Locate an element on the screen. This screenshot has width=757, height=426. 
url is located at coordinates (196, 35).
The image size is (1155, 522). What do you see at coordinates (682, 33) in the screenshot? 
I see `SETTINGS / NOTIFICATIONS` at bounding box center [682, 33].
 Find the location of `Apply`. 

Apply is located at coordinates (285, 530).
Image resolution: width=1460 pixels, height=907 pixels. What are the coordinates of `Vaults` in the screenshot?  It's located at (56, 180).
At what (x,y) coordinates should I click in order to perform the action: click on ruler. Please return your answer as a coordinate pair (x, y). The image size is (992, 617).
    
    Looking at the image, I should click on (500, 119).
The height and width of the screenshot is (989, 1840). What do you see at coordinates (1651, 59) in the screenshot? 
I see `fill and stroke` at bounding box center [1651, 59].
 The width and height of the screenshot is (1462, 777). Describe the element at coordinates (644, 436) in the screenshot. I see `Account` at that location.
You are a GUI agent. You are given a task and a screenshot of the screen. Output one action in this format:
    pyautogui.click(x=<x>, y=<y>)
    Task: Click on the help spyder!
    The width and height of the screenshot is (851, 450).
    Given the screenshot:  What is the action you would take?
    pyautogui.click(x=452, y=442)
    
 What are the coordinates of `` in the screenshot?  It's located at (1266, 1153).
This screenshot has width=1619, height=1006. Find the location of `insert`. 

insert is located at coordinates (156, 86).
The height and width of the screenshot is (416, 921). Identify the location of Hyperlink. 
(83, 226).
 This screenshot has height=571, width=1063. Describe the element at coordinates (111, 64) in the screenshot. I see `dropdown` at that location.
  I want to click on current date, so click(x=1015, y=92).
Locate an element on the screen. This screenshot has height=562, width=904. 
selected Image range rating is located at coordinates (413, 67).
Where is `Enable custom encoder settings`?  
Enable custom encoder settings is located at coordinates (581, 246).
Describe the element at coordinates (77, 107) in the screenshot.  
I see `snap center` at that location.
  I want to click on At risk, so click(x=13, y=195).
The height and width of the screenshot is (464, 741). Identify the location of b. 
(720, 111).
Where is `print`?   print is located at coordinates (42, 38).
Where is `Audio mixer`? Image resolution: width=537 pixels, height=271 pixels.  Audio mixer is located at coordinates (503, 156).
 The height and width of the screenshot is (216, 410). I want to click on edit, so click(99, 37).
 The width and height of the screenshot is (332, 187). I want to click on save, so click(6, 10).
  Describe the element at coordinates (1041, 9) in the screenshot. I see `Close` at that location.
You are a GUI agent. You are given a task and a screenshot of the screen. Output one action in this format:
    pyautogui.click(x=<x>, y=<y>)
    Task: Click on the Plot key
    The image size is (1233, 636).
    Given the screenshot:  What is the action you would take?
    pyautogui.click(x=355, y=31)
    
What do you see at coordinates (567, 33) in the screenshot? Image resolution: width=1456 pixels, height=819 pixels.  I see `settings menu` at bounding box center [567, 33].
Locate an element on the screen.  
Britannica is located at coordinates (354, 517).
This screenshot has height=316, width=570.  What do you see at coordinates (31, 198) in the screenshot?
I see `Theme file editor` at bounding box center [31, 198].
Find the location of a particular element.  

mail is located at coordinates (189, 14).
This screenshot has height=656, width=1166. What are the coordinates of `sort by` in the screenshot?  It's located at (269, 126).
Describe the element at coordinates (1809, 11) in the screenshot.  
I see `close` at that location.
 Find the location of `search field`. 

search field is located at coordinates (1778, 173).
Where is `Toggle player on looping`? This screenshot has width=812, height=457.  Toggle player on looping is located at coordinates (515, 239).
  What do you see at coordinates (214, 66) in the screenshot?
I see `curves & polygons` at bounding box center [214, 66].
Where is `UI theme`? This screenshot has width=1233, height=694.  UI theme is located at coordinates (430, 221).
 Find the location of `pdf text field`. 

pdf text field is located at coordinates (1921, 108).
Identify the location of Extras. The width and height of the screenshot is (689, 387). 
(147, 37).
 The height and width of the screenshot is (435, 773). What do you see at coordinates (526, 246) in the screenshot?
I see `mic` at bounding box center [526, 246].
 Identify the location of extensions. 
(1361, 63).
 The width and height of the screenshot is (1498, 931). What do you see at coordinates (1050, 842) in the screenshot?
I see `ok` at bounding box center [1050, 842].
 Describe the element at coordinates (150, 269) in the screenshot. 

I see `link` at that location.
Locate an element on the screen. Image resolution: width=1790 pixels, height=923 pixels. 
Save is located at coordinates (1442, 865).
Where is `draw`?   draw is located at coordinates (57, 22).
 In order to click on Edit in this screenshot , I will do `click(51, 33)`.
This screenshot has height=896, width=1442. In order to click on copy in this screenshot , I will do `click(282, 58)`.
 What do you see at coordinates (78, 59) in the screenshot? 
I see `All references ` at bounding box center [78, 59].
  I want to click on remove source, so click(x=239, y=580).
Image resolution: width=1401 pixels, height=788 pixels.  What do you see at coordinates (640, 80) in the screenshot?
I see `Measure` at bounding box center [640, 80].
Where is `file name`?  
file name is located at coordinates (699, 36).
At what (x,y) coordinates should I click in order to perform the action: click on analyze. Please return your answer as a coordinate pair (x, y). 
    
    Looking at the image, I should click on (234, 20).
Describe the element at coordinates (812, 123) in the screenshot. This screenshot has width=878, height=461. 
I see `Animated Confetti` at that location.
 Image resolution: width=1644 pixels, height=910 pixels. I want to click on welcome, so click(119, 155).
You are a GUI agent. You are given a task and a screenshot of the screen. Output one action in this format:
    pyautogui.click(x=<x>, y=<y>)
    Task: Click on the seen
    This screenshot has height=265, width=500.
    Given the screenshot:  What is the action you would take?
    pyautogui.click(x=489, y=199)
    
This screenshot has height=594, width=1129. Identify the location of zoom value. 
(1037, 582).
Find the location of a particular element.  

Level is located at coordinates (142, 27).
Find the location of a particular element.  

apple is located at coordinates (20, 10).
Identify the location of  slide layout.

SHORT TASK:
Can you rewrite every one of the rows above as a JSON list of strings, with one string per line and blank lines left out?

EXPECTED ANSWER:
[
  "Locate an element on the screen. This screenshot has width=757, height=426. ",
  "url is located at coordinates (196, 35).",
  "The image size is (1155, 522). What do you see at coordinates (682, 33) in the screenshot? ",
  "I see `SETTINGS / NOTIFICATIONS` at bounding box center [682, 33].",
  " Find the location of `Apply`. ",
  "Apply is located at coordinates (285, 530).",
  "Image resolution: width=1460 pixels, height=907 pixels. What are the coordinates of `Vaults` in the screenshot?  It's located at (56, 180).",
  "At what (x,y) coordinates should I click in order to perform the action: click on ruler. Please return your answer as a coordinate pair (x, y). The image size is (992, 617).",
  "    Looking at the image, I should click on (500, 119).",
  "The height and width of the screenshot is (989, 1840). What do you see at coordinates (1651, 59) in the screenshot? ",
  "I see `fill and stroke` at bounding box center [1651, 59].",
  " The width and height of the screenshot is (1462, 777). Describe the element at coordinates (644, 436) in the screenshot. I see `Account` at that location.",
  "You are a GUI agent. You are given a task and a screenshot of the screen. Output one action in this format:",
  "    pyautogui.click(x=<x>, y=<y>)",
  "    Task: Click on the help spyder!",
  "    The width and height of the screenshot is (851, 450).",
  "    Given the screenshot:  What is the action you would take?",
  "    pyautogui.click(x=452, y=442)",
  " What are the coordinates of `` in the screenshot?  It's located at (1266, 1153).",
  "This screenshot has width=1619, height=1006. Find the location of `insert`. ",
  "insert is located at coordinates (156, 86).",
  "The height and width of the screenshot is (416, 921). Identify the location of Hyperlink. ",
  "(83, 226).",
  " This screenshot has height=571, width=1063. Describe the element at coordinates (111, 64) in the screenshot. I see `dropdown` at that location.",
  "  I want to click on current date, so click(x=1015, y=92).",
  "Locate an element on the screen. This screenshot has height=562, width=904. ",
  "selected Image range rating is located at coordinates (413, 67).",
  "Where is `Enable custom encoder settings`?  ",
  "Enable custom encoder settings is located at coordinates (581, 246).",
  "Describe the element at coordinates (77, 107) in the screenshot.  ",
  "I see `snap center` at that location.",
  "  I want to click on At risk, so click(x=13, y=195).",
  "The height and width of the screenshot is (464, 741). Identify the location of b. ",
  "(720, 111).",
  "Where is `print`?   print is located at coordinates (42, 38).",
  "Where is `Audio mixer`? Image resolution: width=537 pixels, height=271 pixels.  Audio mixer is located at coordinates (503, 156).",
  " The height and width of the screenshot is (216, 410). I want to click on edit, so click(99, 37).",
  " The width and height of the screenshot is (332, 187). I want to click on save, so click(6, 10).",
  "  Describe the element at coordinates (1041, 9) in the screenshot. I see `Close` at that location.",
  "You are a GUI agent. You are given a task and a screenshot of the screen. Output one action in this format:",
  "    pyautogui.click(x=<x>, y=<y>)",
  "    Task: Click on the Plot key",
  "    The image size is (1233, 636).",
  "    Given the screenshot:  What is the action you would take?",
  "    pyautogui.click(x=355, y=31)",
  "What do you see at coordinates (567, 33) in the screenshot? Image resolution: width=1456 pixels, height=819 pixels.  I see `settings menu` at bounding box center [567, 33].",
  "Locate an element on the screen.  ",
  "Britannica is located at coordinates (354, 517).",
  "This screenshot has height=316, width=570.  What do you see at coordinates (31, 198) in the screenshot?",
  "I see `Theme file editor` at bounding box center [31, 198].",
  "Find the location of a particular element.  ",
  "mail is located at coordinates (189, 14).",
  "This screenshot has height=656, width=1166. What are the coordinates of `sort by` in the screenshot?  It's located at (269, 126).",
  "Describe the element at coordinates (1809, 11) in the screenshot.  ",
  "I see `close` at that location.",
  " Find the location of `search field`. ",
  "search field is located at coordinates (1778, 173).",
  "Where is `Toggle player on looping`? This screenshot has width=812, height=457.  Toggle player on looping is located at coordinates (515, 239).",
  "  What do you see at coordinates (214, 66) in the screenshot?",
  "I see `curves & polygons` at bounding box center [214, 66].",
  "Where is `UI theme`? This screenshot has width=1233, height=694.  UI theme is located at coordinates (430, 221).",
  " Find the location of `pdf text field`. ",
  "pdf text field is located at coordinates (1921, 108).",
  "Identify the location of Extras. The width and height of the screenshot is (689, 387). ",
  "(147, 37).",
  " The height and width of the screenshot is (435, 773). What do you see at coordinates (526, 246) in the screenshot?",
  "I see `mic` at bounding box center [526, 246].",
  " Identify the location of extensions. ",
  "(1361, 63).",
  " The width and height of the screenshot is (1498, 931). What do you see at coordinates (1050, 842) in the screenshot?",
  "I see `ok` at bounding box center [1050, 842].",
  " Describe the element at coordinates (150, 269) in the screenshot. ",
  "I see `link` at that location.",
  "Locate an element on the screen. Image resolution: width=1790 pixels, height=923 pixels. ",
  "Save is located at coordinates (1442, 865).",
  "Where is `draw`?   draw is located at coordinates (57, 22).",
  " In order to click on Edit in this screenshot , I will do `click(51, 33)`.",
  "This screenshot has height=896, width=1442. In order to click on copy in this screenshot , I will do `click(282, 58)`.",
  " What do you see at coordinates (78, 59) in the screenshot? ",
  "I see `All references ` at bounding box center [78, 59].",
  "  I want to click on remove source, so click(x=239, y=580).",
  "Image resolution: width=1401 pixels, height=788 pixels.  What do you see at coordinates (640, 80) in the screenshot?",
  "I see `Measure` at bounding box center [640, 80].",
  "Where is `file name`?  ",
  "file name is located at coordinates (699, 36).",
  "At what (x,y) coordinates should I click in order to perform the action: click on analyze. Please return your answer as a coordinate pair (x, y). ",
  "    Looking at the image, I should click on (234, 20).",
  "Describe the element at coordinates (812, 123) in the screenshot. This screenshot has width=878, height=461. ",
  "I see `Animated Confetti` at that location.",
  " Image resolution: width=1644 pixels, height=910 pixels. I want to click on welcome, so click(119, 155).",
  "You are a GUI agent. You are given a task and a screenshot of the screen. Output one action in this format:",
  "    pyautogui.click(x=<x>, y=<y>)",
  "    Task: Click on the seen",
  "    This screenshot has height=265, width=500.",
  "    Given the screenshot:  What is the action you would take?",
  "    pyautogui.click(x=489, y=199)",
  "This screenshot has height=594, width=1129. Identify the location of zoom value. ",
  "(1037, 582).",
  "Find the location of a particular element.  ",
  "Level is located at coordinates (142, 27).",
  "Find the location of a particular element.  ",
  "apple is located at coordinates (20, 10).",
  "Identify the location of  slide layout."
]